Por Dionisio Rodríguez Mejías.
6.- La guinda del pastel.
Sin dar crédito al acontecimiento que acababan de presenciar, el matrimonio no paraba de darle las gracias en voz baja, como si rezara una letanía. Mientras tanto, Velázquez procedía a despedirse del alcalde con la confianza y naturalidad con que se había desarrollado la conversación.
―Cuando tú quieras. Podemos ir a Reno con las señoras, y luego tomamos unas copas en Bocaccio; pero esta vez invito yo. Gracias, alcalde. Te debo una.
Y a la vista de que el asunto había salido tal y como estaba planeado, pensó que era el momento de ir al grano.
―Entonces, Manolo ―permítame el tuteo―, ¿qué hacemos con la parcela?
―No sé qué decir… Le estamos muy agradecidos, pero tendríamos que pensarlo.
Con una sonrisa deliciosa, el señor Velázquez se puso en pie. Tras más de media hora en el sillón, ni una sola arruga deslucía su pantalón de tergal, ni la camisa Suybalen comprada en la sección de caballeros de El Corte Inglés. Amistosamente, puso la mano en el hombro de Manolo, le dijo que mirara fijamente a su mujer, y preguntó:
―Pero, hombre de Dios, ¿no ve que a su esposa le encantaría tener una casita con jardín, para disfrutar del campo y la naturaleza el día de mañana? ¿Le va a negar ese capricho, a una santa que le ha regalado cinco hijos maravillosos?
―Pues ella es la que dice que no podremos hacer frente a tantos gastos…
La esposa movió la cabeza con resignación, suspiró profundamente y se calló. Esa era la respuesta habitual a los comentarios de su marido. Velázquez, en cambio, volvió a la carga con entusiasmo.
―Pero señora, ahora que su marido es, prácticamente, cabo de la unidad operativa de bomberos, y que ganará el doble de dinero que hasta ahora, no me dirá que no le hace ilusión tener una propiedad para que el día de mañana sus hijos se relacionen con chicos de la alta sociedad. Pero yo les comprendo; ustedes son personas prudentes y sensatas, que no quieren estirar más el brazo que la manga. ¿Me equivoco?
―No señor. Esa es la verdad ―afirmó Manolo muy convencido—.

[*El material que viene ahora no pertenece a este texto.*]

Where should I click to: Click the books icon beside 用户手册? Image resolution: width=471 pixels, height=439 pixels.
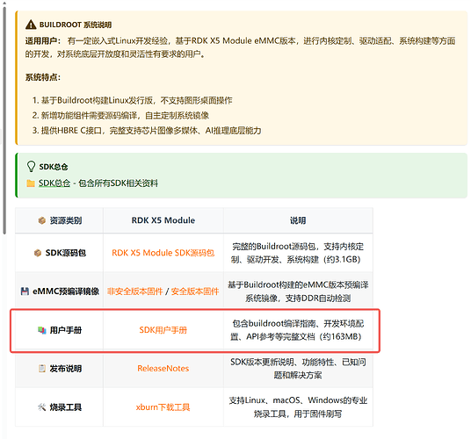(x=42, y=330)
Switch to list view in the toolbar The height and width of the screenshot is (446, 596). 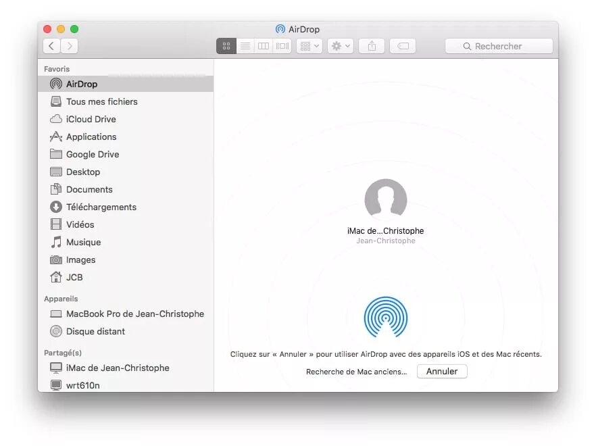245,45
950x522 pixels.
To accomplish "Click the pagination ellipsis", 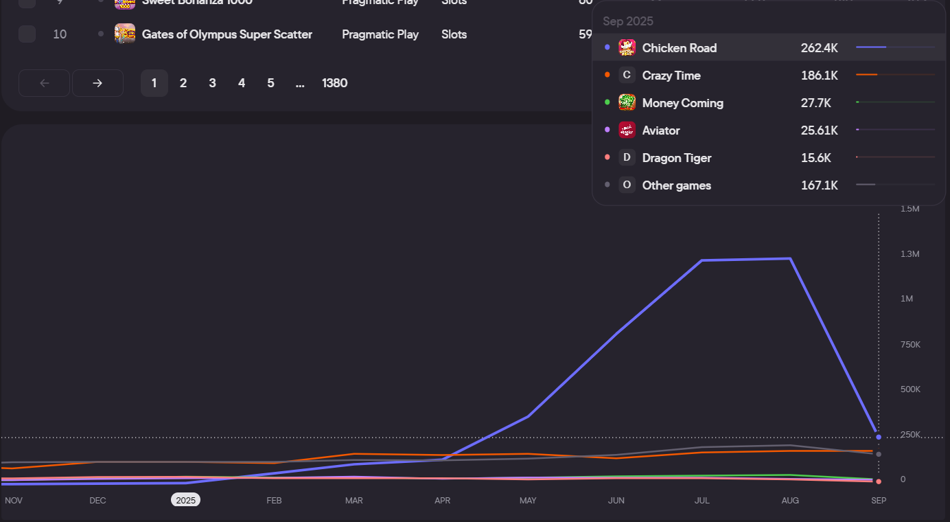I will point(300,83).
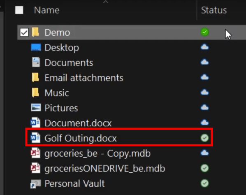Click the Word icon for Golf Outing.docx
The width and height of the screenshot is (246, 195).
click(x=35, y=138)
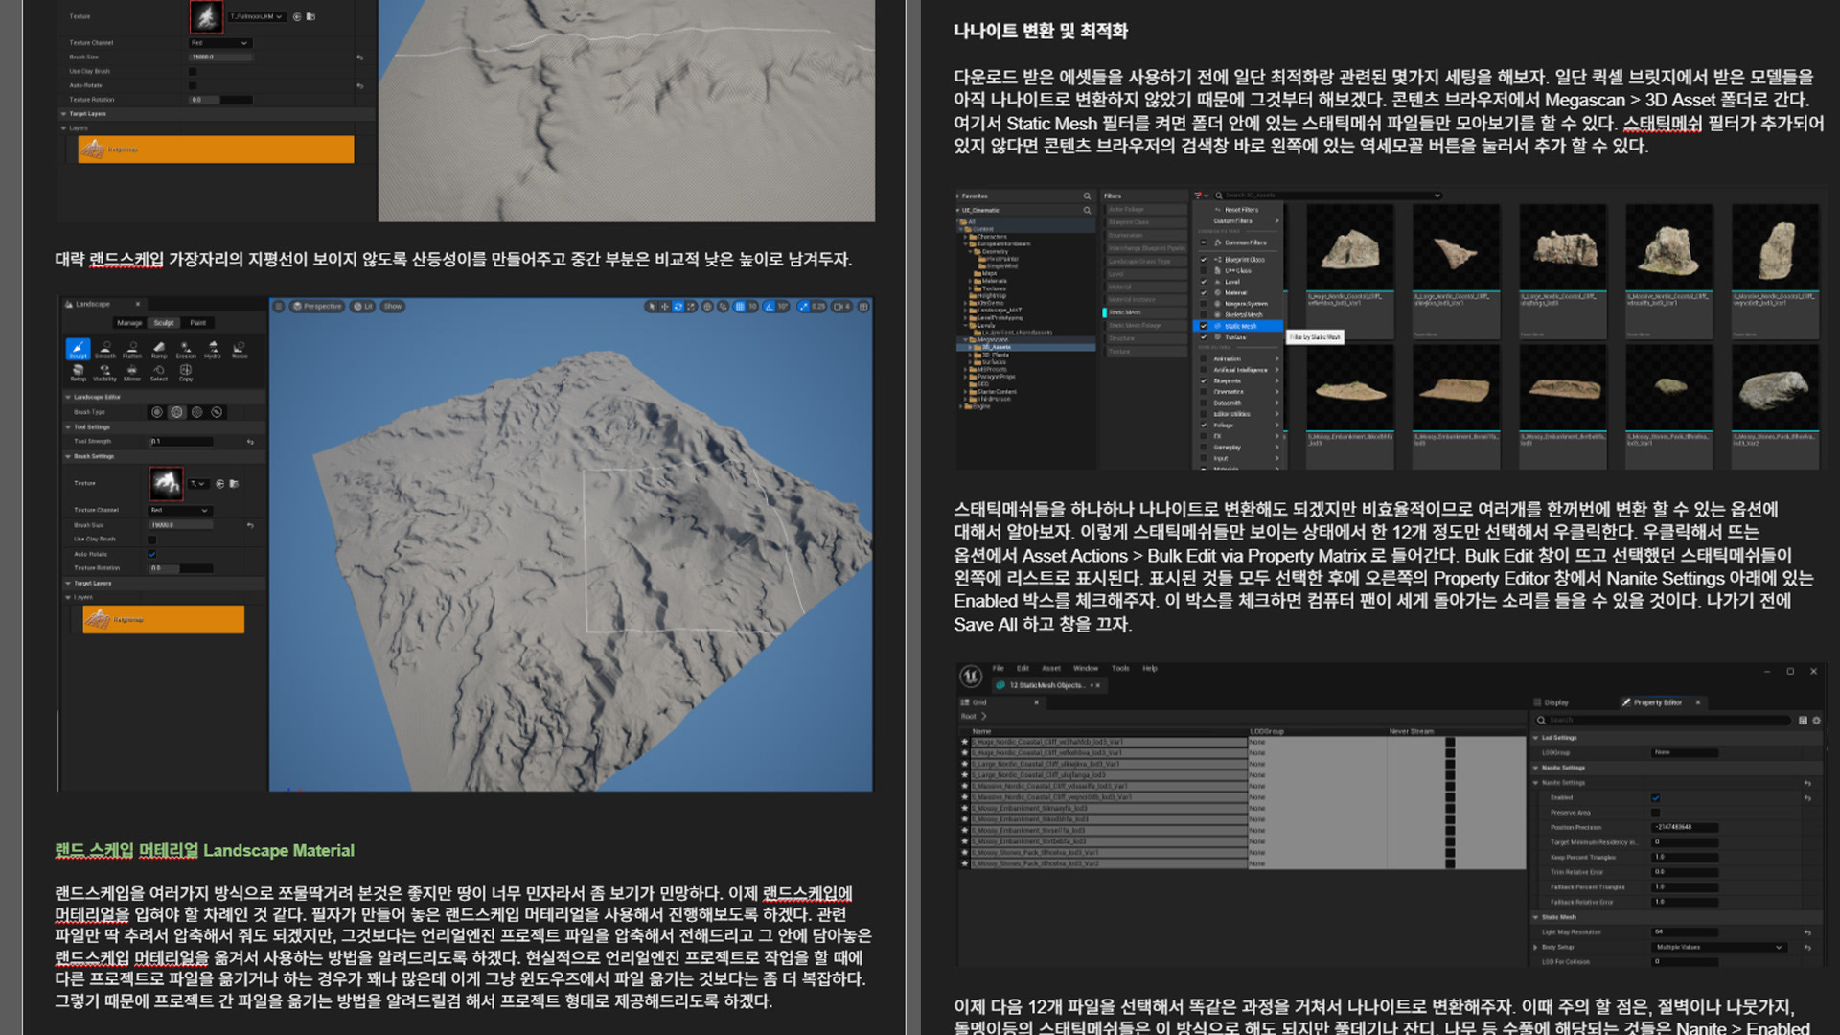Select the Smooth landscape sculpt tool
1840x1035 pixels.
pos(105,349)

―Entonces no se hable más. Como amigos del alcalde, que ya podríamos decir que lo son, les haré las mismas condiciones que les hacemos a los grandes inversionistas: mínima entrada y un aplazamiento hasta tres años… ¡Sin intereses! ¿Qué les parece?
Manolo miró a su esposa, ella le devolvió la mirada y el señor Velázquez dio por finalizada la operación.
―De acuerdo, cuestión resuelta. Les deseo que disfruten la parcela con salud y que gane usted mucho dinero como cabo del cuerpo de bomberos. La vida se está poniendo muy difícil y hay que saber aprovechar los golpes de suerte como el que ustedes acaban de tener. ¡Ni más ni menos que una recomendación del alcalde! ¡Casi nada! Y, antes de despedirnos, quiero decirles una última cosa: por favor, no hablen de esto ni con los íntimos. No pueden hacerse idea de los compromisos que podrían ocasionarme. ¿Verdad que me entienden? Pero, lamentablemente, todo el mundo no es igual. Reformamos el contrato en un momento y firmamos enseguida. Y no se preocupen que yo le enviaré un regalo al alcalde en nombre de los dos.
―Muchas gracias.
―¡Enhorabuena! No hay nada como el amor a la naturaleza, para unir a los pueblos y a las gentes de España; nada como la ayuda sincera y generosa entre españoles, para sembrar en sus almas el espíritu de unión y entrega a nuestra patria.
Una vez firmados los papeles y las treinta y seis letras del contrato, despidió al matrimonio, se dirigió al despacho del señor Bueno, y preguntó desde la puerta en posición de firmes:
―¿Da usted su permiso?
Le entregó los documentos firmados, se cuadró ante el jefe de ventas con gallardía castrense, y preguntó:
―¿Manda usted alguna cosa más, o puedo retirarme?
―Nada más, señor Velázquez; ya puede marcharse cuando quiera.
―Muchas gracias ―dijo, acompañando sus palabras con un sonoro taconazo—.